On Fri, Nov 1, 2019 at 2:10 PM Philip Kiff < <EMAIL REMOVED> > wrote:
>
> > One critical thing is the order is from the BOTTOM to
> > top. Only reason I can think they did this is to be backwards compatible
> > with 2003 and prior back when it was added in 2007 or 2010.
> I always assumed that the reason PowerPoint reading order seems
> backwards is due to the sequential (and limiting) nature of the file
> format itself?
>
> There is no PowerPoint text stream like with Word. The objects in a
> PowerPoint are positioned more like content in a PDF file or a graphics
> file: it is like they are "painted" onto the page. The object at the
> bottom of the selection pane is "painted" first on the visual screen and
> it is therefore first in the reading order as well. Then subsequent
> objects are painted over top of that, until you get to the last item you
> want read, and it is painted last.
>
> The obvious problem with such a format is that it makes it impossible to
> have an object appear visually underneath another object and yet have it
> "read" later in the reading sequence. PDFs get around this with an
> entirely separate tag layer structure with a separate reading order. But
> PowerPoint files don't have any option like that.
>
> Phil.
>
> On 2019-11-01 12:35, Ryan E. Benson wrote:
> > By creating the order, are you talking about adding each object
> > individually? Since O13, you can go home > arrange > selection pane.

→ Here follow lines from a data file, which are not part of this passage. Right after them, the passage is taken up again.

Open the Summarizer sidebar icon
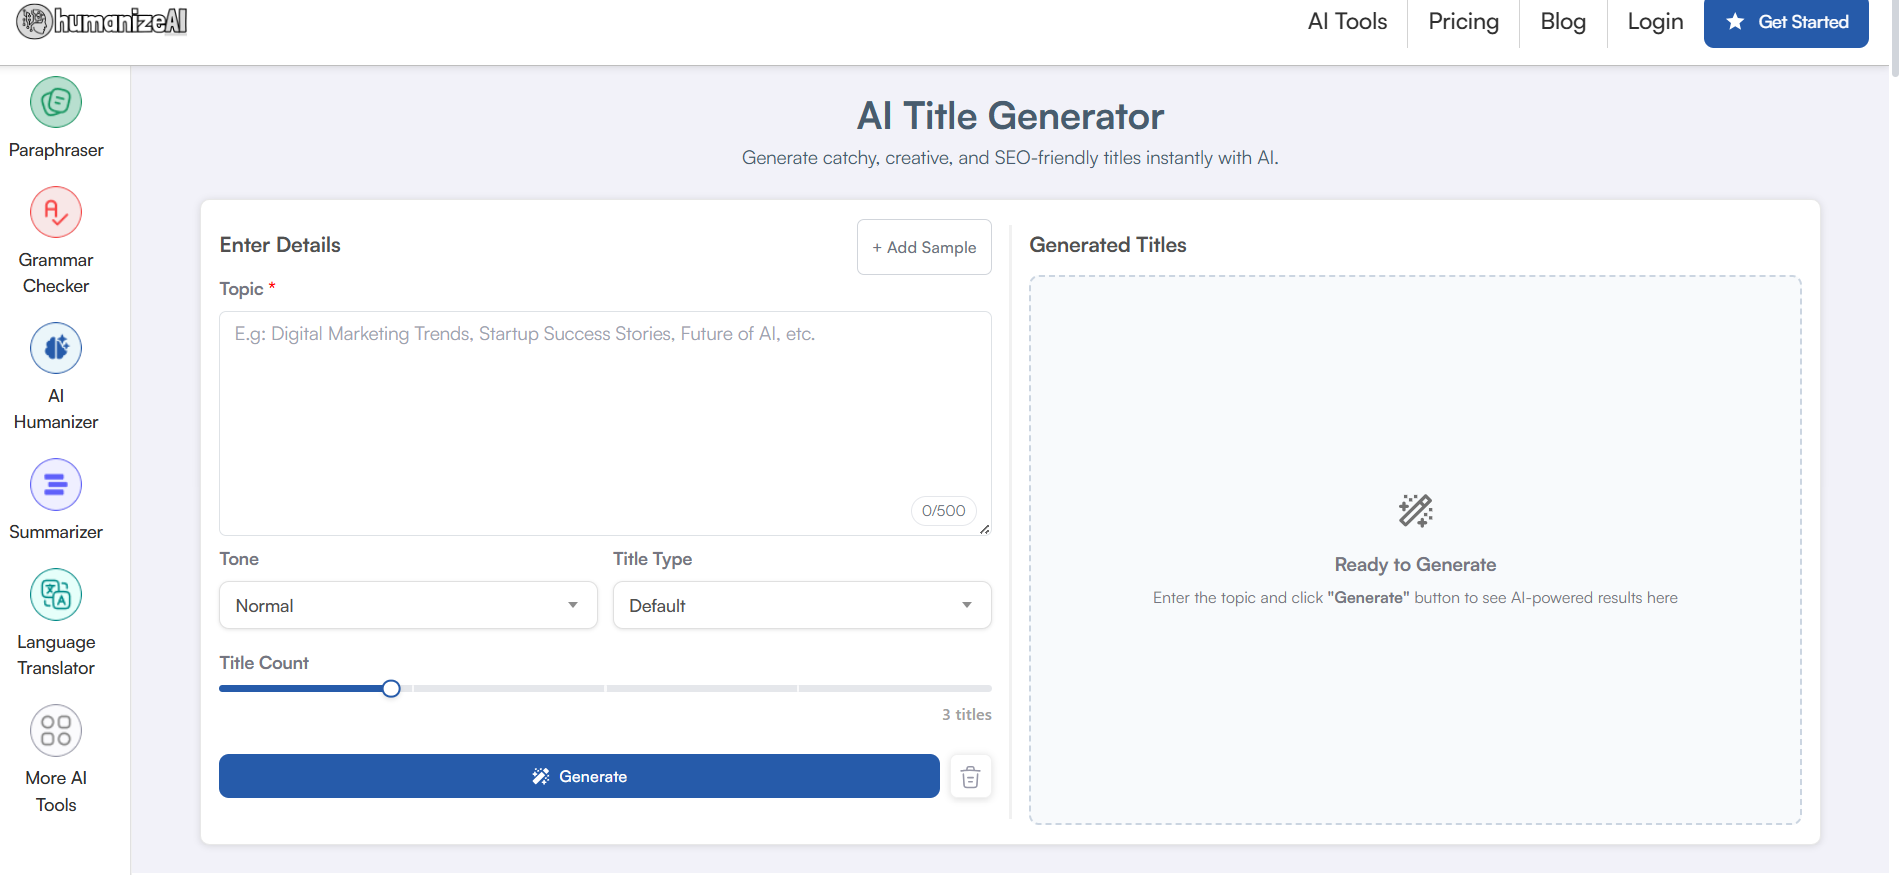 tap(56, 485)
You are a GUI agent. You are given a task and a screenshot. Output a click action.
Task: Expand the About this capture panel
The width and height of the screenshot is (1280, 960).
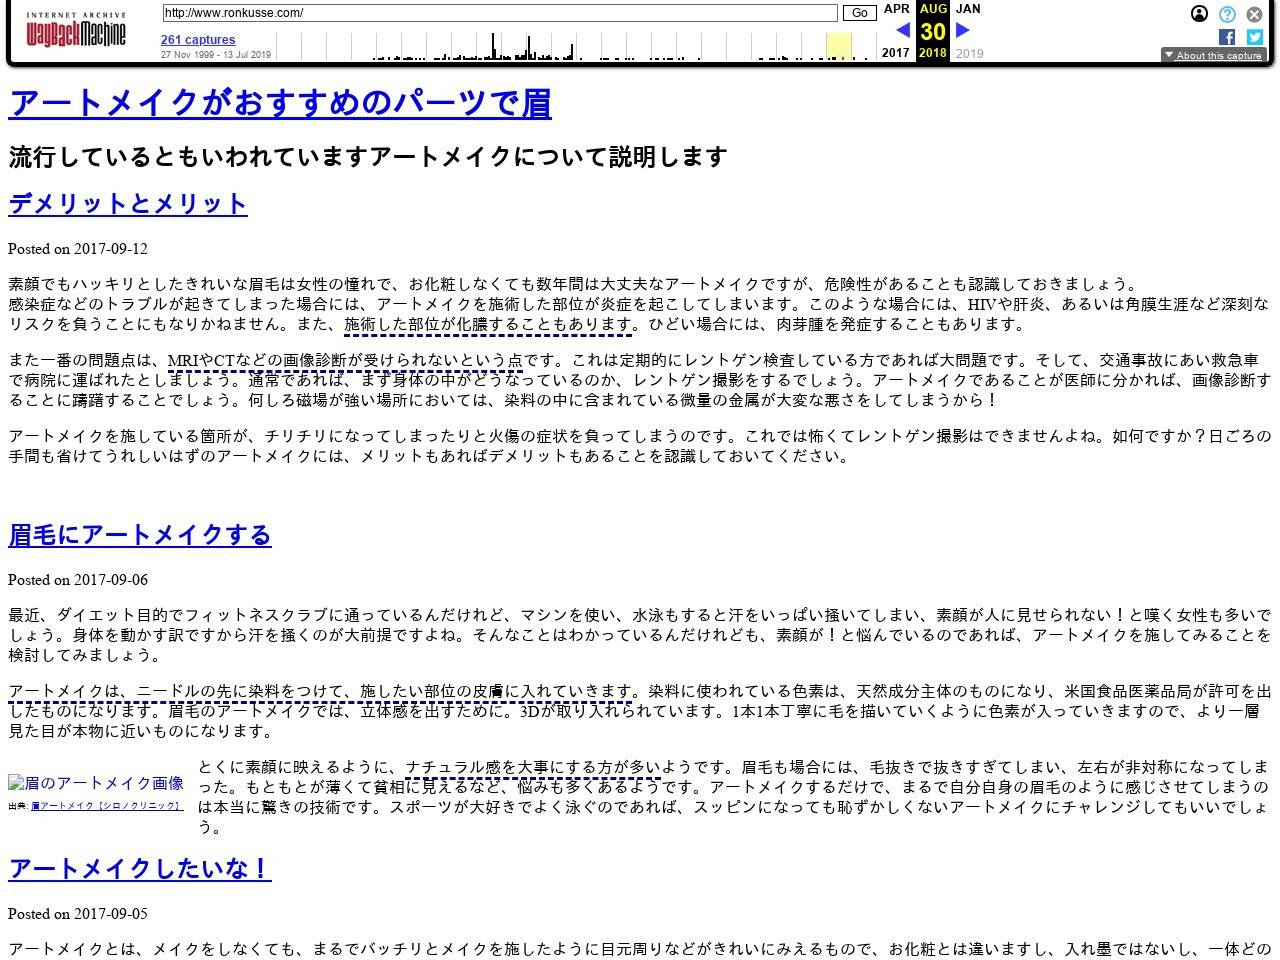[1212, 55]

In
> > O13, you have to use the up/down arrows provided to adjust. In O365, you
> > can draw and drop. One critical thing is the order is from the BOTTOM to
> > top. Only reason I can think they did this is to be backwards compatible
> > with 2003 and prior back when it was added in 2007 or 2010.
> >
> > --
> > Ryan E. Benson
> >
> >
> > On Fri, Nov 1, 2019 at 11:08 AM glen walker < <EMAIL REMOVED> > wrote:
> >
> >> I still use an older version of PPT (2016) and I treat it as an authoring
> >> tool (ATAG). There is no way to mark images as decorative in the 2016
> >> version but the 2019 version allows it.
> >>
> >> PPT forces you (the user) to keep track of the reading order. The order
> >> that objects are created on the slide is the reading order. It would be
> >> really nice if PPT had an option to allow PPT to keep track of the reading
> >> order as left to right, top to bottom. Sometimes you don't want that order
> >> but the majority of the time that order would be correct. Forcing the user
> >> to manually create that order is ridiculous. Making and deleting objects
> >> and then moving them around is very common. Having to manually order the
> >> objects is just stupid. Doing it for one slide is a pain, let alone for
> >> 30, 50, or 100 slides in just one presentation, and then if you make lots
> >> of presentations, you'd spend most of your time ordering objects instead of
> >> creating content. It's a huge failure by Microsoft.
> >>
> >> Yes, I'm a bit testy about this particular subject. I have a 150 slide
> >> slidedeck for teaching WCAG (details of all 50 AA success criteria) and I'm
> >> always updating it with new examples (good and bad) and have to always
> >> adjust the reading order to keep the slides accessible. It's a big waste
> >> of time. Not a waste of time to make it accessible, it's a waste of time
> >> that PPT won't do it for you. It's easy to do, programmatically. I've
> >> written an object-oriented system before that kept track of the default tab
> >> order (essentially the reading order) when creating objects, moving them
> >> around, resizing, deleting, re-parenting, etc. It's absolutely doable and
> >> is a significant failure by the PPT product team to ignore such a feature
> >> when Microsoft says they focus on accessibility.
> >>
> >> Now, again, I'm using Office 2016, so maybe they fixed this problem in 2019
> >> or Office 365, so I can calm down. Would love to know if anyone has seen
> >> if this is fixed in the latest version.